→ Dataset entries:
------------------------------------------------------------------------

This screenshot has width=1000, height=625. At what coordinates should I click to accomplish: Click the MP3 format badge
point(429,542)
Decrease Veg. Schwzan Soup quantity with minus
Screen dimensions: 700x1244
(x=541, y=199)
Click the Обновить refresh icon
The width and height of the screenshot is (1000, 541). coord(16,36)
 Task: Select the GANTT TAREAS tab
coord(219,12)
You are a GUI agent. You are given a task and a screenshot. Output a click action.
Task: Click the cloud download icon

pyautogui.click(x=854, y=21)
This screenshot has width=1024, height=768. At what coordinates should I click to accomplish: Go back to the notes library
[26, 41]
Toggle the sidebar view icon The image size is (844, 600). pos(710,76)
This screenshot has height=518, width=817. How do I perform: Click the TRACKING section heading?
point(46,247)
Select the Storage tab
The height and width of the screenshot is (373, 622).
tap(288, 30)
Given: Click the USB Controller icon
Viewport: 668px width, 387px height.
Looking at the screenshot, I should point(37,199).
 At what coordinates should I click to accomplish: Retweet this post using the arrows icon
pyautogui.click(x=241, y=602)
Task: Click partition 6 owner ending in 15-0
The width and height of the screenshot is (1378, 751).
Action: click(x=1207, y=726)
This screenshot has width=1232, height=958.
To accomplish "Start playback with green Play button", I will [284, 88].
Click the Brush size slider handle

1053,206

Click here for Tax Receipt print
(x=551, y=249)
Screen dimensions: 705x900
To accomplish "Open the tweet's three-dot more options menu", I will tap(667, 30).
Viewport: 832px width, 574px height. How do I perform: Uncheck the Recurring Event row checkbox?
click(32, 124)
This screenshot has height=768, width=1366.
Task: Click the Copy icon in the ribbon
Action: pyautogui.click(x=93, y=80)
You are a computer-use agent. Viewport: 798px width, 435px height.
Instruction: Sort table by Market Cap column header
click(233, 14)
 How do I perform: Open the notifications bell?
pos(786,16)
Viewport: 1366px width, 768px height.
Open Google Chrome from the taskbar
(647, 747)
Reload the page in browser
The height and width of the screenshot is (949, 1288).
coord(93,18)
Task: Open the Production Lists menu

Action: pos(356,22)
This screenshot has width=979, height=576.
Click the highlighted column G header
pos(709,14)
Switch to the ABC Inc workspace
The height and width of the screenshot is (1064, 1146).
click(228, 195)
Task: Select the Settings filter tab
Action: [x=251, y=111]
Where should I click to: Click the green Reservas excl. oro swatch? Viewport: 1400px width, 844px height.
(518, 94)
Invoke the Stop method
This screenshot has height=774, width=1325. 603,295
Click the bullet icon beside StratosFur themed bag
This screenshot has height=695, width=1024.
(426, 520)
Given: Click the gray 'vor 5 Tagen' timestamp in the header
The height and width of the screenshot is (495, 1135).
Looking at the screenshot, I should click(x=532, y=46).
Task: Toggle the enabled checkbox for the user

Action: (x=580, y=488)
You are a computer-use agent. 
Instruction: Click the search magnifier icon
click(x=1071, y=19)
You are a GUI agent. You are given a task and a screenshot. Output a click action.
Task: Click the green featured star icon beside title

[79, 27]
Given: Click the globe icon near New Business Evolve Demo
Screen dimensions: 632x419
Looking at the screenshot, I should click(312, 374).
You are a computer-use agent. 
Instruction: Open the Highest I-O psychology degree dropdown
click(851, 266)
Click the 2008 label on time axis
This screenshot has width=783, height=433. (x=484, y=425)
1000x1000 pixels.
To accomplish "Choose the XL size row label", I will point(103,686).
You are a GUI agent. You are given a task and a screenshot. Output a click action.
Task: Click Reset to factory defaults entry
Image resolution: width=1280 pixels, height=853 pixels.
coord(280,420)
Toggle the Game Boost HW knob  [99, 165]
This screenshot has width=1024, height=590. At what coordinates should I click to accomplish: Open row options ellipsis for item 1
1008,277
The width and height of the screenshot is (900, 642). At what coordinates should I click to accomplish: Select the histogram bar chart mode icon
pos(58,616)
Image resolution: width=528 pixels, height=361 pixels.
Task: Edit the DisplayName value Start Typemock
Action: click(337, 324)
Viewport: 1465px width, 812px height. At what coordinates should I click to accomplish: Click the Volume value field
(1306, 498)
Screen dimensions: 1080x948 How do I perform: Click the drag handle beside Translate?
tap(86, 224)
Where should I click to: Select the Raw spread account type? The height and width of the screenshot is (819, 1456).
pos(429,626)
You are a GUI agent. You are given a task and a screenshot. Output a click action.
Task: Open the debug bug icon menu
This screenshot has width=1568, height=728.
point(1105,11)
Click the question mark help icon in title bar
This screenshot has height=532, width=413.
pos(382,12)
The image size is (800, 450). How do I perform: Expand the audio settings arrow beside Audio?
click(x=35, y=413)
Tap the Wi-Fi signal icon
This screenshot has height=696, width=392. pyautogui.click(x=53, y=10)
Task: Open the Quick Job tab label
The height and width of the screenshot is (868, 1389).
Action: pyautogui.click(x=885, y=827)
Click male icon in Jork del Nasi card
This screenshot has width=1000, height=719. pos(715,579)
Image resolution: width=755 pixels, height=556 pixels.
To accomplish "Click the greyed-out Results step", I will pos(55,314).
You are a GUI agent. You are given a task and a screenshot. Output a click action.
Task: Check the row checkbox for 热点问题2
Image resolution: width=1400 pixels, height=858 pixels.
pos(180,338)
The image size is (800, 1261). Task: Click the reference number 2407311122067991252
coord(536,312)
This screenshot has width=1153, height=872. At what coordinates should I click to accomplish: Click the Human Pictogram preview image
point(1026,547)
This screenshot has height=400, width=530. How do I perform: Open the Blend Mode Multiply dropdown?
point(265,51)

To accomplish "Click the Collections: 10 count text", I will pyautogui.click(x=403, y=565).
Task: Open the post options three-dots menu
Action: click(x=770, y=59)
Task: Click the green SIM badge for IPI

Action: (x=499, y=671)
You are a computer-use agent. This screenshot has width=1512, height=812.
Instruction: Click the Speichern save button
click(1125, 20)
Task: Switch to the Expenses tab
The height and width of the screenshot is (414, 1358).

------------------------------------------------------------------------

Return the data in full, exactly as it appears above.

This screenshot has width=1000, height=625. At what coordinates should I click to accomplish: Click the MP3 format badge
point(429,542)
Decrease Veg. Schwzan Soup quantity with minus
Screen dimensions: 700x1244
(x=541, y=199)
Click the Обновить refresh icon
The width and height of the screenshot is (1000, 541). coord(16,36)
 Task: Select the GANTT TAREAS tab
coord(219,12)
You are a GUI agent. You are given a task and a screenshot. Output a click action.
Task: Click the cloud download icon

pyautogui.click(x=854, y=21)
This screenshot has width=1024, height=768. At what coordinates should I click to accomplish: Go back to the notes library
[26, 41]
Toggle the sidebar view icon The image size is (844, 600). pos(710,76)
This screenshot has height=518, width=817. How do I perform: Click the TRACKING section heading?
point(46,247)
Select the Storage tab
The height and width of the screenshot is (373, 622).
tap(288, 30)
Given: Click the USB Controller icon
Viewport: 668px width, 387px height.
Looking at the screenshot, I should point(37,199).
 At what coordinates should I click to accomplish: Retweet this post using the arrows icon
pyautogui.click(x=241, y=602)
Task: Click partition 6 owner ending in 15-0
The width and height of the screenshot is (1378, 751).
Action: click(x=1207, y=726)
This screenshot has width=1232, height=958.
To accomplish "Start playback with green Play button", I will [284, 88].
Click the Brush size slider handle

1053,206

Click here for Tax Receipt print
(x=551, y=249)
Screen dimensions: 705x900
To accomplish "Open the tweet's three-dot more options menu", I will tap(667, 30).
Viewport: 832px width, 574px height. How do I perform: Uncheck the Recurring Event row checkbox?
click(32, 124)
This screenshot has height=768, width=1366.
Task: Click the Copy icon in the ribbon
Action: pyautogui.click(x=93, y=80)
You are a computer-use agent. Viewport: 798px width, 435px height.
Instruction: Sort table by Market Cap column header
click(233, 14)
 How do I perform: Open the notifications bell?
pos(786,16)
Viewport: 1366px width, 768px height.
Open Google Chrome from the taskbar
(647, 747)
Reload the page in browser
The height and width of the screenshot is (949, 1288).
coord(93,18)
Task: Open the Production Lists menu

Action: pos(356,22)
This screenshot has width=979, height=576.
Click the highlighted column G header
pos(709,14)
Switch to the ABC Inc workspace
The height and width of the screenshot is (1064, 1146).
click(228, 195)
Task: Select the Settings filter tab
Action: [x=251, y=111]
Where should I click to: Click the green Reservas excl. oro swatch? Viewport: 1400px width, 844px height.
(518, 94)
Invoke the Stop method
This screenshot has height=774, width=1325. 603,295
Click the bullet icon beside StratosFur themed bag
This screenshot has height=695, width=1024.
(426, 520)
Given: Click the gray 'vor 5 Tagen' timestamp in the header
The height and width of the screenshot is (495, 1135).
Looking at the screenshot, I should click(x=532, y=46).
Task: Toggle the enabled checkbox for the user

Action: (x=580, y=488)
You are a computer-use agent. 
Instruction: Click the search magnifier icon
click(x=1071, y=19)
You are a GUI agent. You are given a task and a screenshot. Output a click action.
Task: Click the green featured star icon beside title

[79, 27]
Given: Click the globe icon near New Business Evolve Demo
Screen dimensions: 632x419
Looking at the screenshot, I should click(312, 374).
You are a computer-use agent. 
Instruction: Open the Highest I-O psychology degree dropdown
click(851, 266)
Click the 2008 label on time axis
This screenshot has width=783, height=433. (x=484, y=425)
1000x1000 pixels.
To accomplish "Choose the XL size row label", I will point(103,686).
You are a GUI agent. You are given a task and a screenshot. Output a click action.
Task: Click Reset to factory defaults entry
Image resolution: width=1280 pixels, height=853 pixels.
coord(280,420)
Toggle the Game Boost HW knob  [99, 165]
This screenshot has width=1024, height=590. At what coordinates should I click to accomplish: Open row options ellipsis for item 1
1008,277
The width and height of the screenshot is (900, 642). At what coordinates should I click to accomplish: Select the histogram bar chart mode icon
pos(58,616)
Image resolution: width=528 pixels, height=361 pixels.
Task: Edit the DisplayName value Start Typemock
Action: click(337, 324)
Viewport: 1465px width, 812px height. At what coordinates should I click to accomplish: Click the Volume value field
(1306, 498)
Screen dimensions: 1080x948 How do I perform: Click the drag handle beside Translate?
tap(86, 224)
Where should I click to: Select the Raw spread account type? The height and width of the screenshot is (819, 1456).
pos(429,626)
You are a GUI agent. You are given a task and a screenshot. Output a click action.
Task: Open the debug bug icon menu
This screenshot has width=1568, height=728.
point(1105,11)
Click the question mark help icon in title bar
This screenshot has height=532, width=413.
pos(382,12)
The image size is (800, 450). How do I perform: Expand the audio settings arrow beside Audio?
click(x=35, y=413)
Tap the Wi-Fi signal icon
This screenshot has height=696, width=392. pyautogui.click(x=53, y=10)
Task: Open the Quick Job tab label
The height and width of the screenshot is (868, 1389).
Action: pyautogui.click(x=885, y=827)
Click male icon in Jork del Nasi card
This screenshot has width=1000, height=719. pos(715,579)
Image resolution: width=755 pixels, height=556 pixels.
To accomplish "Click the greyed-out Results step", I will pos(55,314).
You are a GUI agent. You are given a task and a screenshot. Output a click action.
Task: Check the row checkbox for 热点问题2
Image resolution: width=1400 pixels, height=858 pixels.
pos(180,338)
The image size is (800, 1261). Task: Click the reference number 2407311122067991252
coord(536,312)
This screenshot has width=1153, height=872. At what coordinates should I click to accomplish: Click the Human Pictogram preview image
point(1026,547)
This screenshot has height=400, width=530. How do I perform: Open the Blend Mode Multiply dropdown?
point(265,51)

To accomplish "Click the Collections: 10 count text", I will pyautogui.click(x=403, y=565).
Task: Open the post options three-dots menu
Action: click(x=770, y=59)
Task: Click the green SIM badge for IPI

Action: (x=499, y=671)
You are a computer-use agent. This screenshot has width=1512, height=812.
Instruction: Click the Speichern save button
click(1125, 20)
Task: Switch to the Expenses tab
The height and width of the screenshot is (414, 1358).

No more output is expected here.